Here’s the framework UHNWIs use that you can apply today:
1. Diagnose your clocks
Run the Rule of 72 across your current portfolio. [Check out our toolbox below] At ~7% (the S&P 500’s long-term average), you’re doubling about every 10 years. At ~12–15% (private credit), it’s every 5–6 years. At 20%+ (growth equity), every 3–4 years.
If most of your wealth sits on the 10-year clock, you’re moving in the slowest car. Compounding at that rate takes longer than one lifetime …unless you’re a vampire.
2. Identify your gaps
Which clocks are missing from your portfolio? Are you over-exposed to slow compounding? Do you have at least one “fast clock” to accelerate velocity?
At Build Wealth, we’ve sourced, diligenced, negotiated for LP advantages, and personally invested in multiple private offerings that give investors access to these faster clocks. Just this week we closed the final tranche of the 007 video game investment. Right now, we have a real estate Legacy Fund, a credit fund, and an oil well rollup open.
You can always see current offerings here: buildwealth.investnext.com
3. Stack intentionally
UHNWIs don’t abandon slow clocks, they layer on top of them with faster ones. Some capital stays liquid and steady. The rest is allocated to private credit, private equity, and energy/tax-sheltered assets that compress decades of compounding into years.
In short: keep steady capital in public markets, but layer on faster clocks through private credit, private equity, and energy. That’s how you build a warchest.
4. Commit to duration
Compounding only works if you stay on the clock. Liquidity is comfort. Illiquidity is commitment. When your capital is locked up, so is your discipline. UHNWIs lean into this because it forces them to think longer, act smarter, and time does the work.
By stacking credit and real estate funds, you’re diversifying both assets and time horizons. This is how resilience is built.
With disciplined stacking across multiple clocks, a $5M portfolio can realistically grow into $50M over a full investing career.
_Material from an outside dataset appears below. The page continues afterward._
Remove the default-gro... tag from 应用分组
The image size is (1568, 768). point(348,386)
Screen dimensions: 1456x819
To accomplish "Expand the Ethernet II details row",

The key is deliberately choosing which clocks to set running, and for how long, not trying to time the market.
LP move of the week: Run the Rule of 72 on your portfolio today. Circle which clocks you’re on, spot the gaps, and decide what timeline you want to build from here.
Your Compounding Calculator
Most investors talk about IRR, but few actually run the math.
We’ve built a ToolBox to make it simple. Plug in an expected return, and it shows you how many years it takes to double your money using the Rule of 72.
It’s built for private investors who want clarity, not theory:
LPs comparing fund commitments.
DIY allocators weighing public vs private assets.
Wealth planners modeling how long different clocks will run.
Because when you see the doubling timeline in black and white, you stop guessing and start designing.
WEALTH REBELLION
Breaking Free from the Wrong Clock
“Time is the friend of the wonderful business, the enemy of the mediocre” - Warren Buffett
Wall Street conditions investors to measure success in quarters. Earnings season. Fed meetings. Election cycles.
But wealthy families don’t measure wealth in 90-day increments. They think in decades.
Everything in this issue boils down to one truth: wealth isn’t about chasing returns — it’s about choosing clocks. And the clock you choose determines the wealth you build.
That’s why the real rebellion requires deliberately stepping off Wall Street’s clock. Choosing illiquidity over liquidity. Patience over panic. Compounding over noise.
When you step into private equity, private credit, or real assets, you’re not just buying exposure — you’re buying time. You’re freeing yourself from the short-term panic cycle and locking into long-term compounding where discipline multiplies.
The investors who win — really win — aren’t the ones glued to CNBC. They’re the ones who engineer decades of compounding and let time do the heavy lifting.
Cultural shift: In an age addicted to liquidity, choosing illiquidity is the rebellion.
So the question is: which clock are you choosing?